- Passage given -
◇ ◇ ◇

27 January 2006

Siem Reap

I’m screwed!, I said to myself as I stepped off the plane in Siem Reap, Cambodia. It was overcast and cold, at least compared to the 98 degrees it was the day before in Ho Chi Minh City. And it was certainly not the 88 degrees CNN weather had predicted. It was in the low-seventy’s, which was not hot enough for the dresses I had planned to wear.

I cruised swiftly through customs, walked out of the tiny airport, which was about the size and noise level of a rural bus stop, and started to search for my ride among the six people holding up signs. I didn’t see either my name or my hotel, The Golden Banana. I talked to a few of the taxi drivers and after twenty minutes, hired one of them to take me into town.

Driving along the road, I started to notice rain drops appearing on the windshield. I tried not to freak and asked the driver, is it raining? “No,” he said, “this isn’t rain.” OK, so it really was just a few sprinkles that soon stopped.

We continued along a two-lane road, past pretty, rural landscapes with oxen and chickens and small houses. A few minutes after that we began to pass enormous, five-star resort hotels that seemed very out of place in this bucolic setting. Along the river we rode, crossing over a bridge, then onto an unpaved road, and left into a narrow, dirt alley.

◇ ◇ ◇

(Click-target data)
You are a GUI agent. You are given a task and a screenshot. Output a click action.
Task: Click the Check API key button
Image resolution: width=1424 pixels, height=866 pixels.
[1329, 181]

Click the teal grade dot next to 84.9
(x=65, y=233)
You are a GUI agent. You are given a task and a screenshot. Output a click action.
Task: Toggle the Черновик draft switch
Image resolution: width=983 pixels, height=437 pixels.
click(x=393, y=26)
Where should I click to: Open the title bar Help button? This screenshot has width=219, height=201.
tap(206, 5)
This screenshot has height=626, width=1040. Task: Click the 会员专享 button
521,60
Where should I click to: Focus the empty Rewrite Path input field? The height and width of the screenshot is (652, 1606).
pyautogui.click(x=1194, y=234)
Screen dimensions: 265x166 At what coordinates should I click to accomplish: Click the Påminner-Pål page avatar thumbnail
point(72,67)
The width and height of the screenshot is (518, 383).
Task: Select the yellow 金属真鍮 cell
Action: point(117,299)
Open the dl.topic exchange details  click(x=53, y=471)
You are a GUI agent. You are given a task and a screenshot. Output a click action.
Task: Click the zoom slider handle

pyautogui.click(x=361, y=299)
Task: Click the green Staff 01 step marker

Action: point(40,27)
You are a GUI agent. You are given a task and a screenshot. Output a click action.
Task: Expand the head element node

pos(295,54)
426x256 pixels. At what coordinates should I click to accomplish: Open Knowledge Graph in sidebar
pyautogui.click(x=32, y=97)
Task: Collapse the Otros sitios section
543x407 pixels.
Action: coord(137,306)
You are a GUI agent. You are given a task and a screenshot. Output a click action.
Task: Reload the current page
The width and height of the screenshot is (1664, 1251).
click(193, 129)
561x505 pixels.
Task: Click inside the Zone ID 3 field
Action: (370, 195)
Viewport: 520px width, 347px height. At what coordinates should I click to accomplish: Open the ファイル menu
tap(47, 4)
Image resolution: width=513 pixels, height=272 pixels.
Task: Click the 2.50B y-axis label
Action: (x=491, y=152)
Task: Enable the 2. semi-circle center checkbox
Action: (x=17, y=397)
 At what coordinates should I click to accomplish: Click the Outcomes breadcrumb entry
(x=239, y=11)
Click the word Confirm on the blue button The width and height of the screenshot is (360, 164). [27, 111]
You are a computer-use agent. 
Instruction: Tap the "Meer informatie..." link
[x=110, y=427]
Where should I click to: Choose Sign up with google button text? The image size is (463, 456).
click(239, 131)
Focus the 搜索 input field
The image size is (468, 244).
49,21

◇ ◇ ◇

- Your goal -
Continue the account of arriving in Siem Reap, picking up after the ride turns into the narrow dirt alley.

- Exercise response -
The B&B was even cuter than the pictures on their website. One enters into a nice sized, tiled patio with a few round, wooden tables and chairs, all engulfed in tropical foliage; bougainvillea, banana tress, orchids, and more. Individual bungalows branch off to the right and towards the back. The reception desk/food order station sits at the far end of the courtyard. I walked over, introduced myself to the young men standing there, told the tale of no airport pick-up, and assured them I did have a reservation.

Pulling out a large ledger, they checked my name and said that I wasn’t due until the next day. Before I had a chance to panic, (I had been told by email that I had booked the last room available), they said that room 14 just happened to also be available that day. They invited me to sit down while they got the paperwork together.

The guy who seemed to be in charge, sat down next to me with the registration forms. The other one brought me an iced tea. A few other young lads appeared. All wore traditional clothing of loose, brightly colored cotton pants and light blue cotton shirts. They were all very cute and very charming. I pulled out my passport and handed it over. “Is this you?” asked the young man. Yes, I said. “But you were so young and beautiful”, he continued, staring at the passport photo and then back to me. Well, that picture is nine years old, I replied. You don’t think it looks like me? He gave it one more look and said, “No.”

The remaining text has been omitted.